GRICIGNANO – Schiacciata dai debiti, ha deciso di farla finita e di portare con se’ il marito. Cosi’ una donna di 53 anni ha tagliato i polsi al marito 58enne e poi si e’ tagliata lei stessa le vene dei polsi abbandonandosi sul letto di casa. Ma una telefonata al 118 di alcuni vicini che hanno udito dei lamenti ha sventato il tentato omicidio-suicidio che stava per consumarsi nel casertano alle quattro di questa mattina. Il fatto e’ accaduto a Gricignano di Aversa.
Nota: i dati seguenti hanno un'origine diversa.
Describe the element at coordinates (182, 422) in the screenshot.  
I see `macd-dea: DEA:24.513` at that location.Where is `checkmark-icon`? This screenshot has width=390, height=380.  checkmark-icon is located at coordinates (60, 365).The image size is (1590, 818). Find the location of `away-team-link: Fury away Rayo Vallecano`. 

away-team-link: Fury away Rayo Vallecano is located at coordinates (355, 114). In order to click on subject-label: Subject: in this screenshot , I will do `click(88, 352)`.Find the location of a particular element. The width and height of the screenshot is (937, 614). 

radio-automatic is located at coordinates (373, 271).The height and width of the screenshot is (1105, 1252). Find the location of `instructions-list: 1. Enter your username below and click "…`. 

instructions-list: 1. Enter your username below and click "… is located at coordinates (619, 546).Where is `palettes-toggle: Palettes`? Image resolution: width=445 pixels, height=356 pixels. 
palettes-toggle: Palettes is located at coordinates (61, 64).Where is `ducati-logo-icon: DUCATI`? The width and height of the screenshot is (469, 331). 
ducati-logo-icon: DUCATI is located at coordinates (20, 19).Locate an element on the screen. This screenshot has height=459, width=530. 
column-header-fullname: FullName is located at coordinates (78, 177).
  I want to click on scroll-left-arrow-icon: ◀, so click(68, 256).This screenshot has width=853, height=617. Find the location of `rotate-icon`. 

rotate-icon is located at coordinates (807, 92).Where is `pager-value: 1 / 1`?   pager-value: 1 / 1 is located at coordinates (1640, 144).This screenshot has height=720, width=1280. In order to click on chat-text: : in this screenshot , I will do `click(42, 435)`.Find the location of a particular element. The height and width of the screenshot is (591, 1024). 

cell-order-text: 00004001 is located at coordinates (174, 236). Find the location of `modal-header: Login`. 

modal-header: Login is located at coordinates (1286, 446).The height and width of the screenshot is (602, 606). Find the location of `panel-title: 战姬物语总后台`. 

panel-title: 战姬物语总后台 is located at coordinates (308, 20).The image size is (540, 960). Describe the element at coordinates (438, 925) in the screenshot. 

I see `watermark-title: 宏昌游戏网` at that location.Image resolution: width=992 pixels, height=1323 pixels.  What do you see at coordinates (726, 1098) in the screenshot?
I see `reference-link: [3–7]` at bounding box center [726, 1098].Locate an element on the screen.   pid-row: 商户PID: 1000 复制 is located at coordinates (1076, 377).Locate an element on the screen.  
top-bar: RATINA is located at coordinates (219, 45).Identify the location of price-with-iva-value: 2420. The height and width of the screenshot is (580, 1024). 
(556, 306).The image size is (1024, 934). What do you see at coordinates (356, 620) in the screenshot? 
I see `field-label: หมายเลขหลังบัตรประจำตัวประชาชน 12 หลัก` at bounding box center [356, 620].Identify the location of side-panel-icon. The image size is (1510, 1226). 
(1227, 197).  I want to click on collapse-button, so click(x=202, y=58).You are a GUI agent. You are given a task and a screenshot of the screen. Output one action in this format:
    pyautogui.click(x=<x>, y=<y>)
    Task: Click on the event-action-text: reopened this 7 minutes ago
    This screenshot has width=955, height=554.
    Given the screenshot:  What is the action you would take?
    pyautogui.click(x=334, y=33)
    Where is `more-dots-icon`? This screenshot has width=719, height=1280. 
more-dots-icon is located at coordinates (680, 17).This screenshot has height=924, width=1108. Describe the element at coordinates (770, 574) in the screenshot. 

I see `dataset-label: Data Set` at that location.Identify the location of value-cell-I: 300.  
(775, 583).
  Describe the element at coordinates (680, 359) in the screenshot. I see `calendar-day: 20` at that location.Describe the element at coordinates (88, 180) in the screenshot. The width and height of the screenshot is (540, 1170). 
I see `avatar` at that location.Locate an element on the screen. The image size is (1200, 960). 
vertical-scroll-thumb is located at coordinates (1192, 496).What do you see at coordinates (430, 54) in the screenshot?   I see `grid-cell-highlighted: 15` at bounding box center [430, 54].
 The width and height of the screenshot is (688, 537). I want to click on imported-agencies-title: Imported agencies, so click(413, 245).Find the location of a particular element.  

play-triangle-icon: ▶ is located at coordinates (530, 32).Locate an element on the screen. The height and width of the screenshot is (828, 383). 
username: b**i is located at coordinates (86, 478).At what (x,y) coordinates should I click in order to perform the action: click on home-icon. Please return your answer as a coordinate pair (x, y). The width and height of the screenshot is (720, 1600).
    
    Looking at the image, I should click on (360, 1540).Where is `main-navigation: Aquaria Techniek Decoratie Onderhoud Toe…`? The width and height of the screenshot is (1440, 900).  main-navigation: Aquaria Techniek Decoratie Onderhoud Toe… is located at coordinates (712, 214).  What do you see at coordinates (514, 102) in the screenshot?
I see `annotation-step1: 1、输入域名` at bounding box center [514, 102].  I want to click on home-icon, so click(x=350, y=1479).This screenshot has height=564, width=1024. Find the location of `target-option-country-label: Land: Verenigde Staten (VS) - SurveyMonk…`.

I due coniugi sono stati salvati dal medico del servizio da emergenza, accorso subito sul posto.

Trasportata da urgenza al pronto soccorso della ospedale Moscati di Aversa in compagnia del marito, la donna in stato confusionale ha raccontato ai carabinieri della compagnia di Marcianise di volersi uccidersi per i troppi debiti accumulati negli ultimi tempi. Avrebbe, quindi, preso un coltello da cucina e tentato di uccidere il marito, gia’ sofferente per dei problemi cardio-vascolari. Non si esclude che la situazione debitoria dei due coniugi fosse dovuta alle troppe perdite al gioco da azzardo della donna. Sul caso stanno indagando i carabinieri della stazione di Gricignano di Aversa e della compagnia di Marcianise. I coniugi non sono in pericolo di vita, pur essendo ancora ricoverato con prognosi riservata.